Em pleno século XXI, enquanto o mundo se desdobra em corações de pelúcia e chocolates efémeros, ergo-me como devoto de um ritual mais subtil: o meu chá verde. Não é mera infusão, mas uma cerimónia que obedece à liturgia do terroir — folhas colhidas nas encostas de Uji, Japão, onde a névoa matinal beija os brotos como um amante discreto. A água, aquecida a 80°C (nunca mais, nunca menos), é derramada com a precisão de um relojoeiro suíço, porque o amor, tal como a Camellia sinensis, exige temperança. Afinal, São Valentim, o mártir que desafiava imperadores para unir casais, certamente apreciaria esta rebeldia silenciosa contra a vulgaridade das chávenas de micro-ondas.
O tempo de infusão — três minutos exactos — é uma metáfora do cortejo romântico: acelerar é queimar as nuances, hesitar é desperdiçar o potencial. Enquanto as folhas se desdobram na água, lembro-me das raparigas que bordavam lenços com versos secretos para os namorados, transformando linho em poesia.
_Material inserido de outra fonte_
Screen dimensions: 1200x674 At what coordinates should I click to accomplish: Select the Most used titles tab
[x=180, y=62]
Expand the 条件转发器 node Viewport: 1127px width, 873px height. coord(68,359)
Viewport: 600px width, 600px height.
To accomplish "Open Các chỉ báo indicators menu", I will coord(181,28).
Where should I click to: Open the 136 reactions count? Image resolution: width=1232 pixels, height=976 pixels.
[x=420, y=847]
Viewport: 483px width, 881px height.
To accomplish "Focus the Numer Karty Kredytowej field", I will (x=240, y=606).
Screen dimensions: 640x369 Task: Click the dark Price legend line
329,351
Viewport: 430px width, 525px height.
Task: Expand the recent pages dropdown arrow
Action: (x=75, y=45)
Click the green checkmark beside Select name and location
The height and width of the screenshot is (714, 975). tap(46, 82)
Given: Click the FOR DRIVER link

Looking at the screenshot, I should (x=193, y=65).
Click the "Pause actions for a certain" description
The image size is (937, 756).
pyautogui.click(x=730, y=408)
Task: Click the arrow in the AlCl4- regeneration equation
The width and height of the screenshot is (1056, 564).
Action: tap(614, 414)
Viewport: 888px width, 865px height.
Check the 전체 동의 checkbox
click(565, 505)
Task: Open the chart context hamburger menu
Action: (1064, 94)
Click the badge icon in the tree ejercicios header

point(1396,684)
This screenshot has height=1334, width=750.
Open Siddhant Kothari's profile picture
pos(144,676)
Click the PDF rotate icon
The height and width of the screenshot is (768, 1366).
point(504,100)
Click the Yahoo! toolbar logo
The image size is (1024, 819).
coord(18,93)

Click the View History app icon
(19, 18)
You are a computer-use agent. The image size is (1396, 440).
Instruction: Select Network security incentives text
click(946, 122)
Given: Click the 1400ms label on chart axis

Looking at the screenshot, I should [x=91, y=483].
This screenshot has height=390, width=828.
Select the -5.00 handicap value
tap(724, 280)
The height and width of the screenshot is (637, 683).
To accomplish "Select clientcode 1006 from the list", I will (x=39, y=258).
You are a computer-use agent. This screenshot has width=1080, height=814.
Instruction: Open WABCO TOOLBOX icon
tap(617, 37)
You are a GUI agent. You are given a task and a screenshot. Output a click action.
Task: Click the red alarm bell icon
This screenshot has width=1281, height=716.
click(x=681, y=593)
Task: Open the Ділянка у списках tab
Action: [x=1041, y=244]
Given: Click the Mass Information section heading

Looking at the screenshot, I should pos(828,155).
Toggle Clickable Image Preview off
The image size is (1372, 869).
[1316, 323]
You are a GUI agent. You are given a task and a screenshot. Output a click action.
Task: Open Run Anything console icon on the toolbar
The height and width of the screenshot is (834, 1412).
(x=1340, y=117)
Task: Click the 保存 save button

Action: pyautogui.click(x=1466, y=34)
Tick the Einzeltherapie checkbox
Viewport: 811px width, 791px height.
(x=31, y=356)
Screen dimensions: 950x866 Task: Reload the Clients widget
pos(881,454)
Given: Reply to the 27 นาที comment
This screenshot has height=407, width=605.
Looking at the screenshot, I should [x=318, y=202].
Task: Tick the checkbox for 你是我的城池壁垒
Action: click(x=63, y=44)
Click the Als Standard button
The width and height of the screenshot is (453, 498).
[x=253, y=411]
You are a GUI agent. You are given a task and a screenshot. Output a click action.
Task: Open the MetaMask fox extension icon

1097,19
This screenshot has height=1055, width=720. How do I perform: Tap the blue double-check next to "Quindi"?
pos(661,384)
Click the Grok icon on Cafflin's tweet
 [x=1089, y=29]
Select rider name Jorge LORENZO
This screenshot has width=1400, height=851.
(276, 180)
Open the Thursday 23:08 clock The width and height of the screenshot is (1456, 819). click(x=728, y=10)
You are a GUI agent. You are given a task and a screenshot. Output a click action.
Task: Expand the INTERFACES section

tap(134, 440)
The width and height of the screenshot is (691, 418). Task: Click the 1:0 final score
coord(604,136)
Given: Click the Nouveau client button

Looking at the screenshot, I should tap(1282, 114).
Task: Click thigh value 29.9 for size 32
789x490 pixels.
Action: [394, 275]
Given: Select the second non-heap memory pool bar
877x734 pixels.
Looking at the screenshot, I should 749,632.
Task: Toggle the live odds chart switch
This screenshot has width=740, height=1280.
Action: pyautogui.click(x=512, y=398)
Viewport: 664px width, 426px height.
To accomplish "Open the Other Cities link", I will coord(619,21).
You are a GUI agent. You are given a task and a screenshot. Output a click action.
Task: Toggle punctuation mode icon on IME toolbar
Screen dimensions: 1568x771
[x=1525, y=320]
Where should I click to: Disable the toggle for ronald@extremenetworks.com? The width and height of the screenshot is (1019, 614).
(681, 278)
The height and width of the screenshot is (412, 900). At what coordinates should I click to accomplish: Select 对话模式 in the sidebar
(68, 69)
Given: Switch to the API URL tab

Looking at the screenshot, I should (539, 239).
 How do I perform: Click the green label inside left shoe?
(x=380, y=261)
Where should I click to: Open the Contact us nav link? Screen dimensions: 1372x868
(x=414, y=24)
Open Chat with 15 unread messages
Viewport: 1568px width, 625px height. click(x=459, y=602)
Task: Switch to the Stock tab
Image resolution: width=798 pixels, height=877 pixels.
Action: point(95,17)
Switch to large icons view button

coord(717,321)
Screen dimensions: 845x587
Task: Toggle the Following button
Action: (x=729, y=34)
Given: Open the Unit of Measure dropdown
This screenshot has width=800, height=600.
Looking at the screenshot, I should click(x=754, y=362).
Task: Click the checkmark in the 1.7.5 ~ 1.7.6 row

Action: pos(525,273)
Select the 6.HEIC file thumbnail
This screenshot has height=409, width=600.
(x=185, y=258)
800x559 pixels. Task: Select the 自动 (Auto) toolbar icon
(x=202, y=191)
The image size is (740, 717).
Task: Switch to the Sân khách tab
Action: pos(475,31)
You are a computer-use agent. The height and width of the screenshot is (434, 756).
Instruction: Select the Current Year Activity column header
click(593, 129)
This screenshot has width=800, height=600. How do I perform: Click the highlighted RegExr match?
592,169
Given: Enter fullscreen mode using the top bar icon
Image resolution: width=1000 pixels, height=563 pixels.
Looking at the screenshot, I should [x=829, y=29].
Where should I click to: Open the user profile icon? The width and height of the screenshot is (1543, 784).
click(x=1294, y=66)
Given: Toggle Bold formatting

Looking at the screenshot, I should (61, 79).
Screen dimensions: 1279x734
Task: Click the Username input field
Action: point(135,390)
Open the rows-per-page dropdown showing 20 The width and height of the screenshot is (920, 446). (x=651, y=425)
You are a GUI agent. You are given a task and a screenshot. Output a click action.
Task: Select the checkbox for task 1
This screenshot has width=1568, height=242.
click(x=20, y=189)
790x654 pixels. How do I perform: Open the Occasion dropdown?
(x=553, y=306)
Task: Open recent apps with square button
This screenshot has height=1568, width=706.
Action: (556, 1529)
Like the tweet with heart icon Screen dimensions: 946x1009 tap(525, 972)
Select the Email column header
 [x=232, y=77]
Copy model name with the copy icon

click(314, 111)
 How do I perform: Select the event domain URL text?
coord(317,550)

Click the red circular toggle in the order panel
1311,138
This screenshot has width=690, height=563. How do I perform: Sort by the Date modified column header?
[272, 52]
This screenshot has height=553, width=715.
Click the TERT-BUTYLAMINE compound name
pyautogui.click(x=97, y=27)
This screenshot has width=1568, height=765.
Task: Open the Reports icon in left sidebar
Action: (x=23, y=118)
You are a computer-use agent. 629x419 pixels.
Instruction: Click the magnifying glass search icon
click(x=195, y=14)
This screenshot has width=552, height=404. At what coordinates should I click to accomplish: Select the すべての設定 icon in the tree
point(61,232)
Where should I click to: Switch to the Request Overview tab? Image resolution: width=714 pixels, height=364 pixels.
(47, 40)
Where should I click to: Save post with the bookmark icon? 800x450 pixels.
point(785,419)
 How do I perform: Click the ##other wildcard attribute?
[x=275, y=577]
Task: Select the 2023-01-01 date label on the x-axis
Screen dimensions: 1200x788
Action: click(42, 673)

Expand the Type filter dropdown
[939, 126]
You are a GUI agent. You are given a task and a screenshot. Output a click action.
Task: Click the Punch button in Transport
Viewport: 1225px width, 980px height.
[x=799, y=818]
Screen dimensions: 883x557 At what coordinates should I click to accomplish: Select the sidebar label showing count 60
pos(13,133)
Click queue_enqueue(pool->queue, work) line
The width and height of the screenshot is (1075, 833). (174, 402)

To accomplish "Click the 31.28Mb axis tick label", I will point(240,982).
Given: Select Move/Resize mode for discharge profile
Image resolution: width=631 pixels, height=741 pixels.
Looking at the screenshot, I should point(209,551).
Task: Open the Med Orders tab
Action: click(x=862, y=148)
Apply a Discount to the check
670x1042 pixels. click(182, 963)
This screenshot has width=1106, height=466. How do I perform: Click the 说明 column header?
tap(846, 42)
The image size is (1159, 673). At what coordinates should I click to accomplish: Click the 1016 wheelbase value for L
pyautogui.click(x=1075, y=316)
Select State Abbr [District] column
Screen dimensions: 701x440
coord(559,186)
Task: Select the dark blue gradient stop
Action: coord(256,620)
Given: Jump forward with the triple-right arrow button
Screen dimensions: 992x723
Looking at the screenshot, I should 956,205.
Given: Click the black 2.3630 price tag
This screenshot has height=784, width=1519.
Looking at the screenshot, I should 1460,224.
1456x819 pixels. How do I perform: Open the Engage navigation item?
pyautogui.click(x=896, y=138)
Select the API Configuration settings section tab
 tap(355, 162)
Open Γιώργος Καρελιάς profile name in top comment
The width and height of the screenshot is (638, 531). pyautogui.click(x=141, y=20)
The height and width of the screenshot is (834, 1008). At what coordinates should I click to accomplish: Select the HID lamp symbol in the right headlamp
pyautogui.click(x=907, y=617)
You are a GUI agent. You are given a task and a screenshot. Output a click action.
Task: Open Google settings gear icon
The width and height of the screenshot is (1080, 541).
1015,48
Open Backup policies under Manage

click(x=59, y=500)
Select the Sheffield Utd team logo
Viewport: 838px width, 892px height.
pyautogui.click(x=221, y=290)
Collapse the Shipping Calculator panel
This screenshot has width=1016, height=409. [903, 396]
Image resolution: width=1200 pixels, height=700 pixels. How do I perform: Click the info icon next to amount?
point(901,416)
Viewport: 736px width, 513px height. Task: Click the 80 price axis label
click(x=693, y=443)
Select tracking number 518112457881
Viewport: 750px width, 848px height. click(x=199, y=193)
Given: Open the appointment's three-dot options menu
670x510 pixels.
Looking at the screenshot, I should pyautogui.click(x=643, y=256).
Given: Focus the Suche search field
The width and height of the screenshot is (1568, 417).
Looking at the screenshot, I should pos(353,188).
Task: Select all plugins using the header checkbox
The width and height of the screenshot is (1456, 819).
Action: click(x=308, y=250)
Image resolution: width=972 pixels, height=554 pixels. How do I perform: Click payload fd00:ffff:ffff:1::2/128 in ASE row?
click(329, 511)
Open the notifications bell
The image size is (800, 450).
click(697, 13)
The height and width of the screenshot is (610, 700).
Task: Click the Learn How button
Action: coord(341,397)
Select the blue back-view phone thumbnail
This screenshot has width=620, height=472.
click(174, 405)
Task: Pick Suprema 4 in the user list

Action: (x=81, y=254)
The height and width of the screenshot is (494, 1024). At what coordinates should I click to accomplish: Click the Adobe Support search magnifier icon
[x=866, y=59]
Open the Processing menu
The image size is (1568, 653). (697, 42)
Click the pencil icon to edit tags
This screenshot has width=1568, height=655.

O meu chá, como aqueles panos amorosos, guarda mensagens cifradas: o primeiro gole, marinho como a saudade; o segundo, suave como um compromisso; o terceiro, doce como a cumplicidade. E se os antigos romanos ofereciam grãos a Cupido, eu ofereço à xícara uma pétala de rosa — porque até Vénus, na sua espuma, reconheceria aqui um elixir de sedução.
No fim, o ritual transcende o líquido âmbar. É uma ode ao detalhe, à paciência, ao cultivo do invisível — tal como São Valentim, que plantava sementes de amor em casamentos clandestinos, ignorando a espada do imperador. Enquanto o mundo celebra o amor em versão fast-food, eu brindo ao meu chá: parceiro constante que jamais se ausenta, não procura a Lua em dia de nuvens e, nas manhãs frias, aquece as mãos como um abraço prolongado. Porque, no fundo, amar é também saber esperar — pela temperatura certa, pela folha certa, pelo momento certo. E se isso não é romance, que me devolvam as pétalas da infusão.